If, for instance, the object of the contract is to deliver fertiliser by ship from China to Nepal and the vendor is in Hong Kong, the matter of which law is to apply becomes critical. If a dispute resolution clause is inserted, it should express the law that is to apply to the disputes arising under the contract because, potentially, Chinese, Nepalese or Hong Kong law could apply to the contract, depending upon where a number of events occurred. Disputes under a contract such as this example are ideally suited to ADR, and particularly to arbitration.

Whether arbitration is a suitable process to resolve a dispute is dependent upon the objective of the parties to the contract, which in turn is dependent upon a number of factors, including:

  1. the nature of the relationship between the parties; ie whether it is an ongoing relationship;
  2. the type of contract; ie the purpose of the contract and whether it is for the ongoing provision of goods and services, such as a construction or consulting contract;
  3. when a dispute is likely to arise; ie at the inception of the contract; during the contract or at its conclusion;
  4. the extent to which the parties seek to preserve the commercial relationship between them;
  5. the type of relief likely to be sought by the injured party; eg damages; performance of the terms of the contract or rectification of work performed under the contract;
  6. the purpose of the contract; ie whether it is for the supply of goods and services or a free trade agreement that provides for arbitration in the occasion of certain events occurring.

In order to consider whether to insert an ADR and particularly an arbitration clause into a contract, the following aspects of arbitration should be considered.

While are some of the trends and developments you see ahead in the international arbitration area?
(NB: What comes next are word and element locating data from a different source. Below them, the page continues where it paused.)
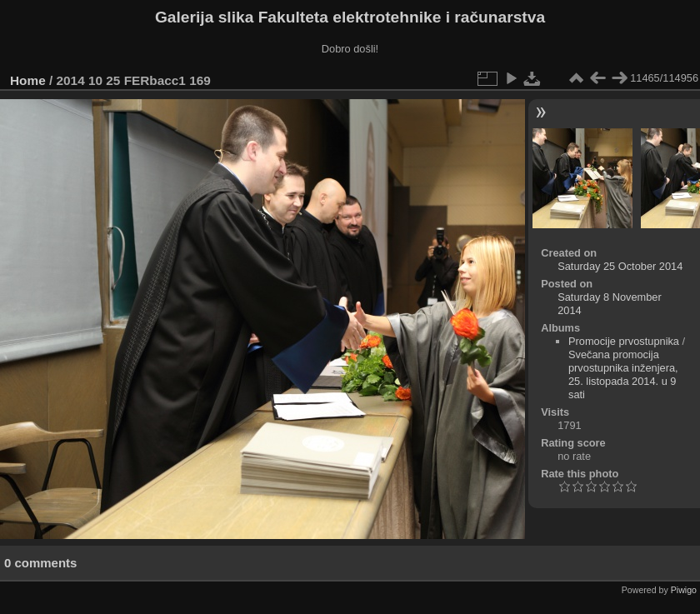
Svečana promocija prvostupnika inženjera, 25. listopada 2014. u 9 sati (623, 374)
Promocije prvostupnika (623, 341)
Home (28, 80)
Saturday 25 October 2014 (620, 266)
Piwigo (683, 590)
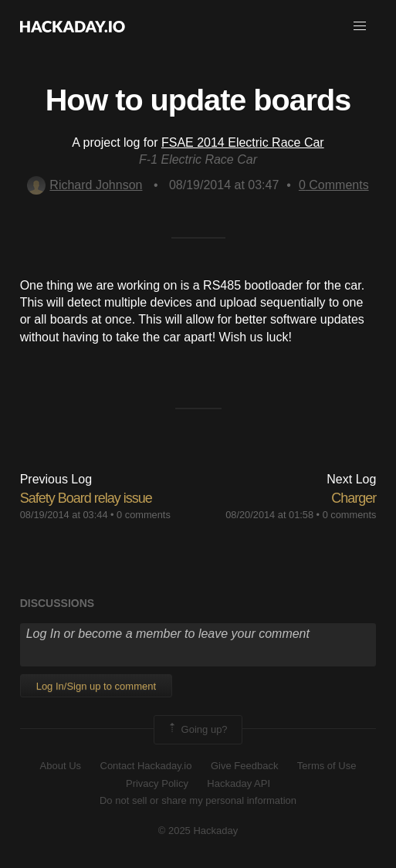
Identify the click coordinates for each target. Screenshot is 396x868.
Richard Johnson (84, 185)
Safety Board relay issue (86, 498)
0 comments (144, 514)
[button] (360, 26)
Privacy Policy (157, 783)
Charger (354, 498)
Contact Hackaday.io (146, 765)
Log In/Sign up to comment (96, 686)
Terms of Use (327, 765)
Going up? (197, 730)
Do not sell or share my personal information (198, 800)
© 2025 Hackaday (198, 830)
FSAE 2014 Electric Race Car (242, 142)
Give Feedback (244, 765)
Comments (333, 185)
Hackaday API (239, 783)
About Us (60, 765)
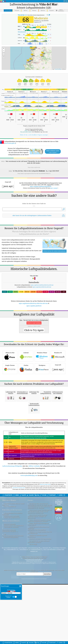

India will continue to become more international arbitration friendly by:

  1. creating rules which address the issue of delay in delivering arbitral awards;
  2. the issue of increased costs.

The more arbitration friendly states become, the greater the prospect of international capital provider finding a country to be a more attractive place for investment. 

The international arbitration community is addressing the issues of delay and cost with a view to making arbitration more attractive.

The future trends seem to be one of increasing efficiency, demonstrated by the opening of the Singapore International Commercial Arbitration Court and a similar facility in Dubai.